In 1919, her brother succeeded to the throne, and launched a radical modernization of Afghanistan. The royal harem was dissolved and its slaves manumitted. The modernization included a change in women's position. This change was supported by the king's mother, and his queen Soraya Tarzi and his sisters acted as role models by unveiling, adopting Western fashion and taking on public roles.

She often participated in social work and campaigns raising social awareness among women. In 1923, she criticized the prevailing concept of women’s inferiority in a public gathering in Kabul:
"Some people are laughing at us, saying that women know only how to eat and drink. Old women discourage young women by saying their mothers never starved to death because they could not read or write....But knowledge is not man’s monopoly. Women also deserve to be knowledgeable. We must on the one hand bring up healthy children and, on the other hand, help men in their work. We must read about famous women in this world, to know that women can achieve exactly what men can achieve."

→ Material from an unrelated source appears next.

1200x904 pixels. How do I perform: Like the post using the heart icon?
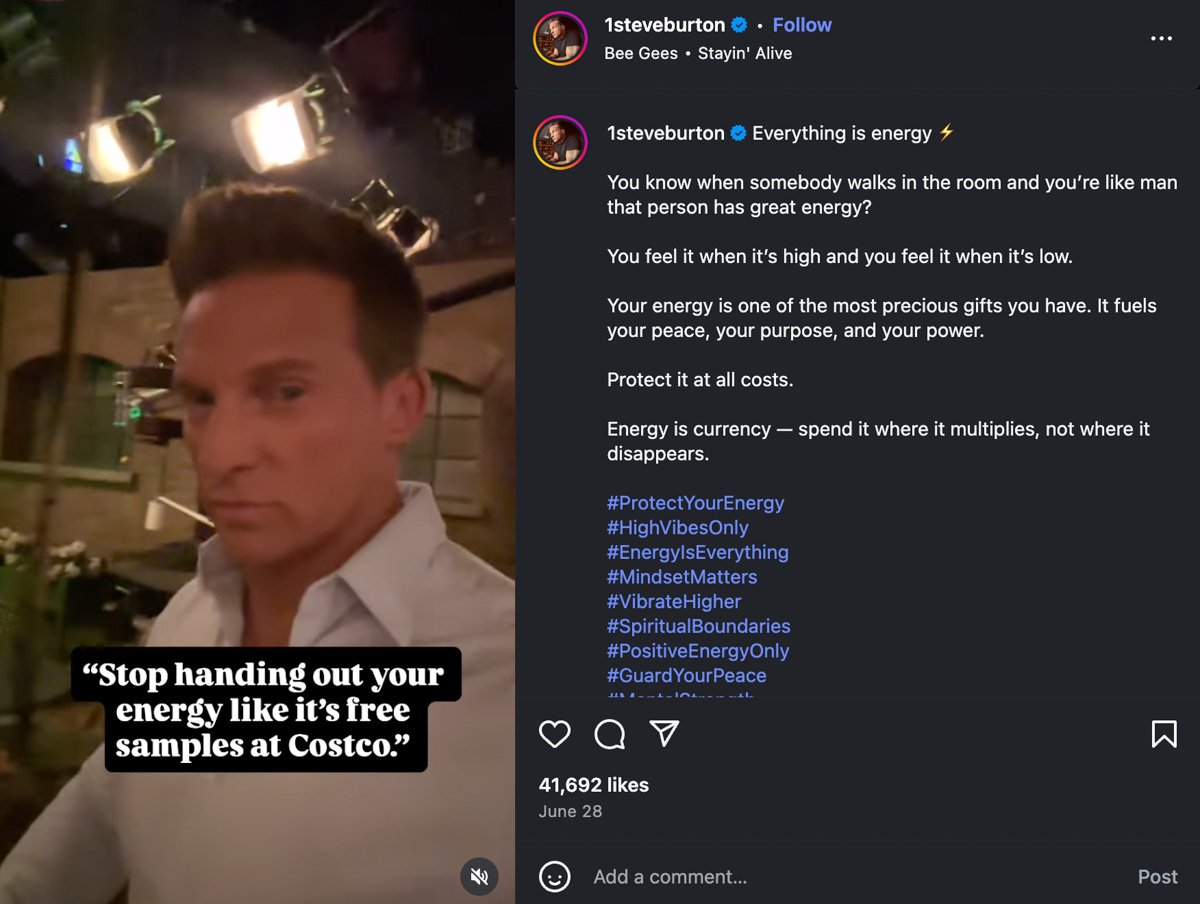(554, 734)
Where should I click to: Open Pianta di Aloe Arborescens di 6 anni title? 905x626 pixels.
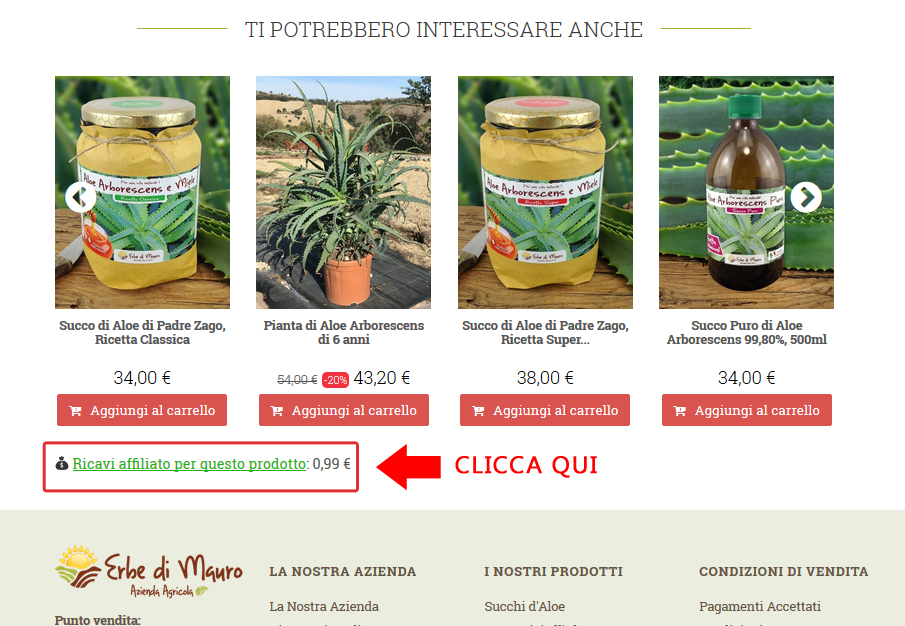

In 1924, she was appointed general director of the Masturat Hospital, which was the first hospital for women in Kabul.

In 1928, she and her sister-in-law queen Soraya co-founded the women's organisation Anjuman-i Himayat-i-Niswan (1928), which was chaired by her half-sister, Princess Shah Gul Jahan.

In 1929, however, her brother was deposed and exiled, and his reforms in favor of women's rights were reverted, resulting in women returning to purdah for another twenty years. Her spouse proclaimed himself Emir at Jalalabad on 17 January 1929 after the departure of King Amanullah, but was defeated by Habibullāh Kalakāni at Jagdalak in February 1929, captured at Kandahar 9 May 1929 and imprisoned in Kabul.